Ele acrescenta que a Apple permite que as pessoas mudem seu mecanismo de busca padrão do Google - embora poucos provavelmente o façam, porque as pessoas normalmente não mexem nessas configurações e muitas preferem o Google, de qualquer maneira.

A Apple raramente, ou nunca, reconheceu publicamente seu acordo com o Google e, de acordo com a Bernstein Research, mencionou sua chamada "receita de licenciamento' em uma teleconferência sobre seus resultados pela primeira vez este ano.

De acordo com um ex-executivo sênior que falou sob condição de anonimato por causa de contratos de confidencialidade, os líderes da Apple fizeram o mesmo cálculo sobre o Google que o público em geral: a utilidade de seu mecanismo de busca vale o custo de suas práticas invasivas.

Relacionamento mudou

O relacionamento entre as empresas mudou de amigável para contencioso e depois para a "coopetição" de hoje. Nos primeiros anos do Google, os cofundadores da empresa, Larry Page e Sergey Brin, viam Steve Jobs como um mentor e faziam longas caminhadas com ele para discutir o futuro da tecnologia.

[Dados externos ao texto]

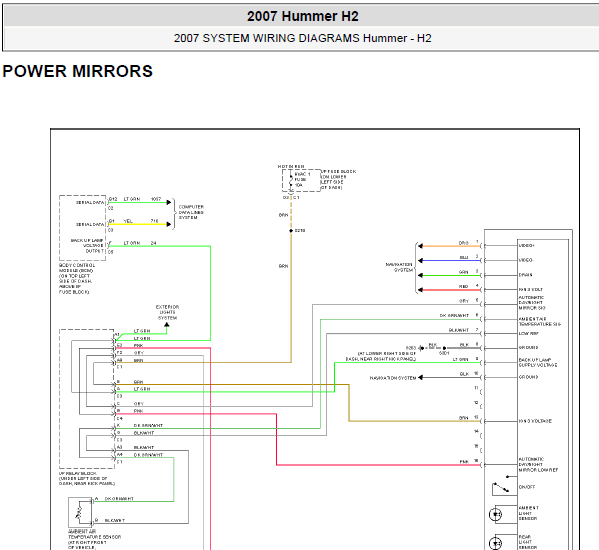Click the I/P Relay Block label

tap(87, 478)
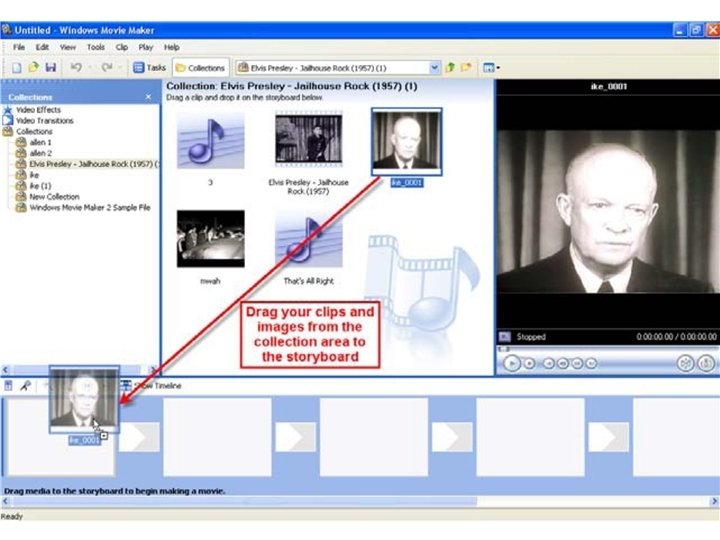This screenshot has height=540, width=720.
Task: Click the Up One Level folder icon
Action: click(x=450, y=68)
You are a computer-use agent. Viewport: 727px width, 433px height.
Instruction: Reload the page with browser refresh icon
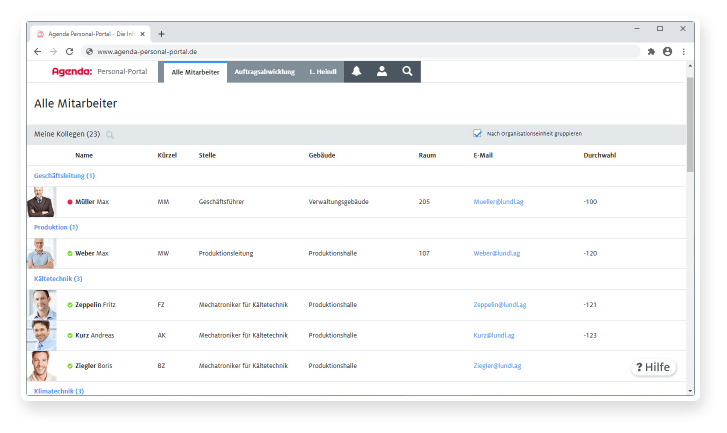69,51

Em 2005, a Apple e o Google fecharam o que na época parecia um negócio modesto: o Google seria o mecanismo de busca padrão no navegador Safari da Apple em computadores Mac.

Rapidamente, Cook, então ainda vice de Jobs, viu o potencial lucrativo do acordo, de acordo com outro ex-executivo sênior da Apple que pediu para não ser identificado. Os pagamentos do Google eram puro lucro, e tudo que a Apple precisava fazer era apresentar um mecanismo de busca que seus usuários já queriam.

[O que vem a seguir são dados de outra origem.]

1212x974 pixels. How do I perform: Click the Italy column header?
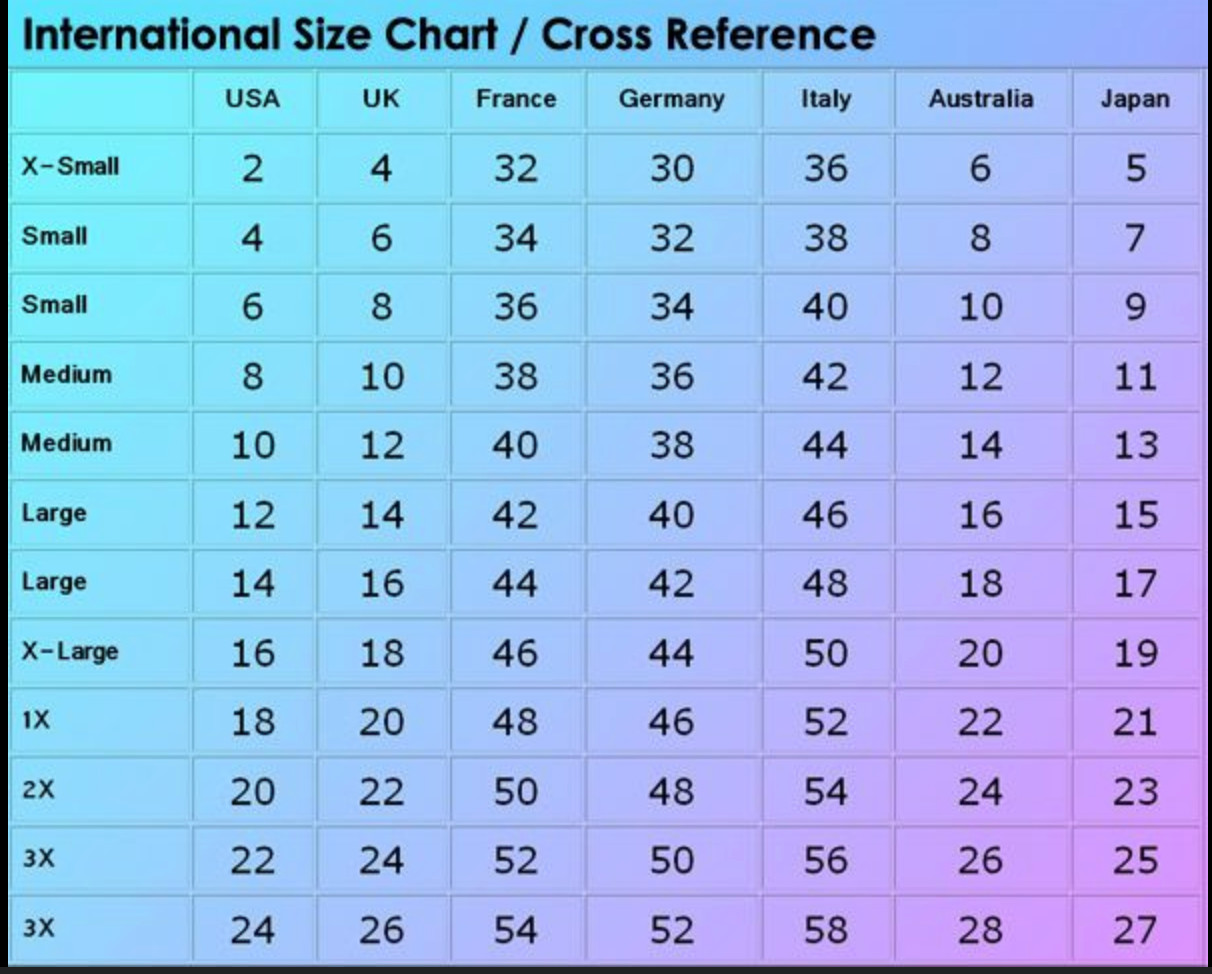826,99
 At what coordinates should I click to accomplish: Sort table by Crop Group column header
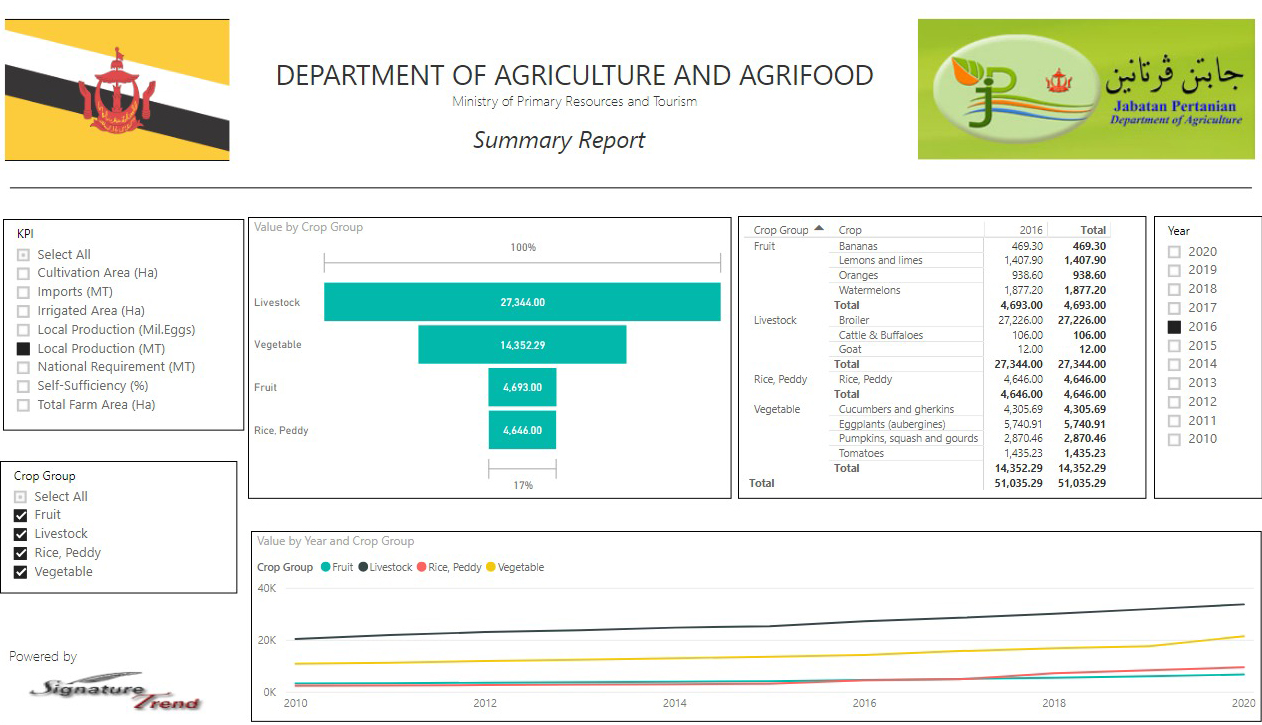point(781,230)
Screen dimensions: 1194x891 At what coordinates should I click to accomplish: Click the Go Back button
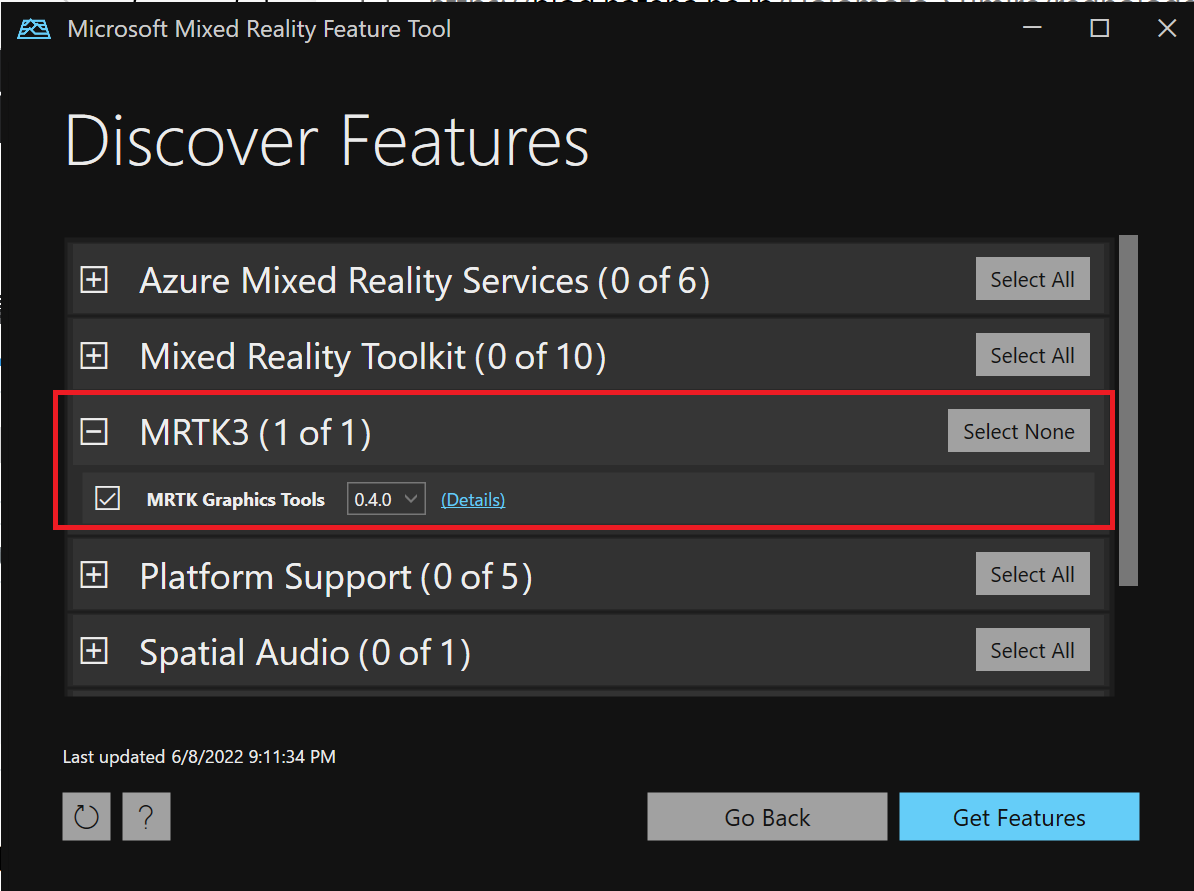click(x=766, y=816)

A Apple expandiu o negócio para seu grande produto futuro: o iPhone. Quando Jobs revelou o iPhone em 2007, ele convidou Eric Schmidt, então presidente-executivo do Google, para se juntar a ele no palco para o primeiro dos muitos eventos famosos do smarthone.

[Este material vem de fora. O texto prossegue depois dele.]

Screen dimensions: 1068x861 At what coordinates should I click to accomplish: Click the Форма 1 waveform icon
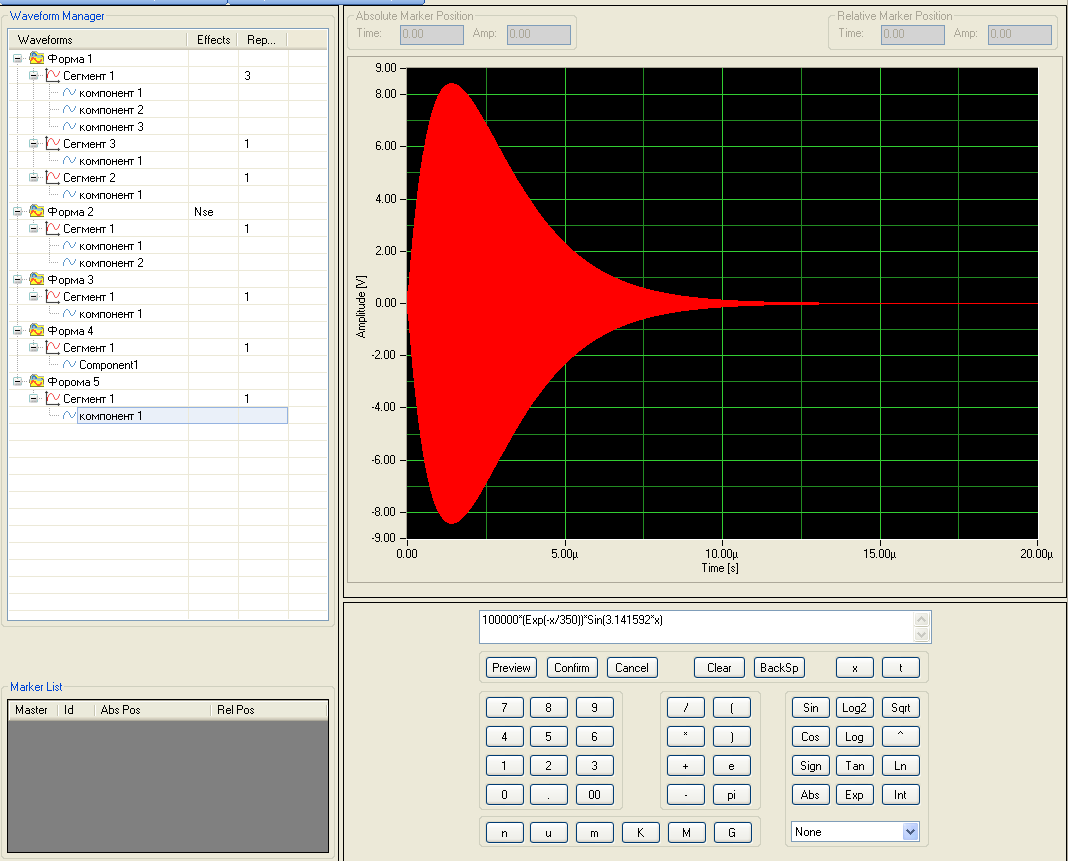tap(36, 59)
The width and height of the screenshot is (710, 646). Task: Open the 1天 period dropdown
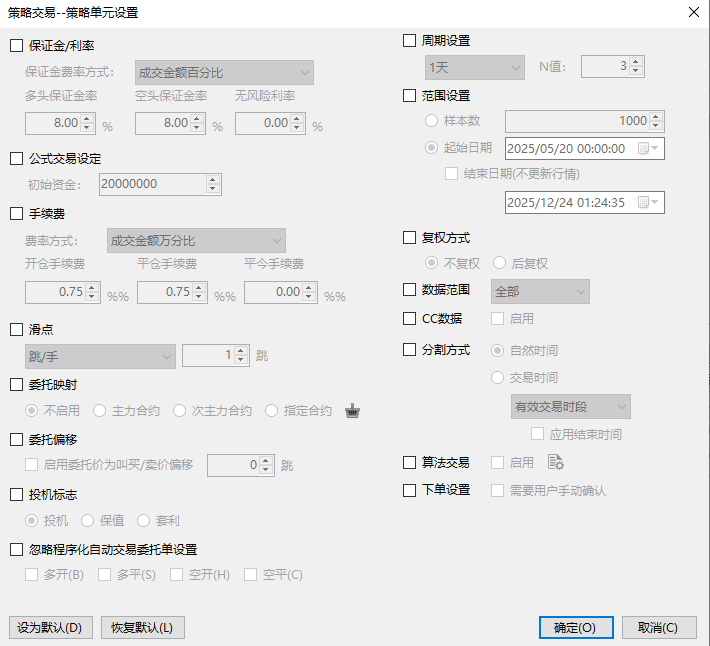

- Se fundíssemos as duas empresas, poderíamos chamá-las de AppleGoo- brincou Schmidt, que também fazia parte do conselho de administração da Apple. Com a pesquisa do Google no iPhone, ele acrescentou, “você pode realmente fundir sem fundir”.

Então o relacionamento azedou. O Google vinha desenvolvendo discretamente um concorrente para o iPhone: um software para smartphones chamado Android que qualquer fabricante de telefone poderia usar. Jobs ficou furioso.

Em 2010, a Apple processou uma fabricante de telefones que usava o Android. “Vou destruir o Android”, disse Jobs a seu biógrafo, Walter Isaacson. "Vou gastar meu último suspiro se precisar."

Um ano depois, a Apple lançou a Siri. Em vez de o Google apoiar a assistente virtual, quem o fazia era o Bing da Microsoft.

Mesmo assim, a parceria das empresas em iPhones continuou - lucrativa demais para qualquer um dos lados explodi-la. A Apple havia acertado o acordo para exigir renegociações periódicas, de acordo com um ex-executivo sênior, e a cada vez extraía mais dinheiro do Google.

- Você tem que ser capaz de manter esses relacionamentos e não queimar uma ponte - disse Sewell, ex-conselheiro geral da Apple, que se recusou a discutir os detalhes do negócio.

Por volta de 2017, o negócio estava em fase de renovação. O Google estava enfrentando um aperto, com cliques em seus anúncios móveis não crescendo rápido o suficiente. A Apple não ficou satisfeita com o desempenho do Bing para a Siri. E Cook acabara de anunciar que a Apple pretendia dobrar sua receita de serviços para US$ 50 bilhões até 2020, uma meta ambiciosa que só seria possível com os pagamentos do Google.

No outono de 2017, a Apple anunciou que o Google agora estava ajudando a Siri a responder a perguntas, e o Google divulgou que seus pagamentos pelo tráfego de busca aumentaram. A empresa ofereceu uma explicação anódina para parte do motivo pelo qual de repente estava pagando centenas de milhões de dólares a mais a uma empresa não identificada: "mudanças nos acordos de parceria".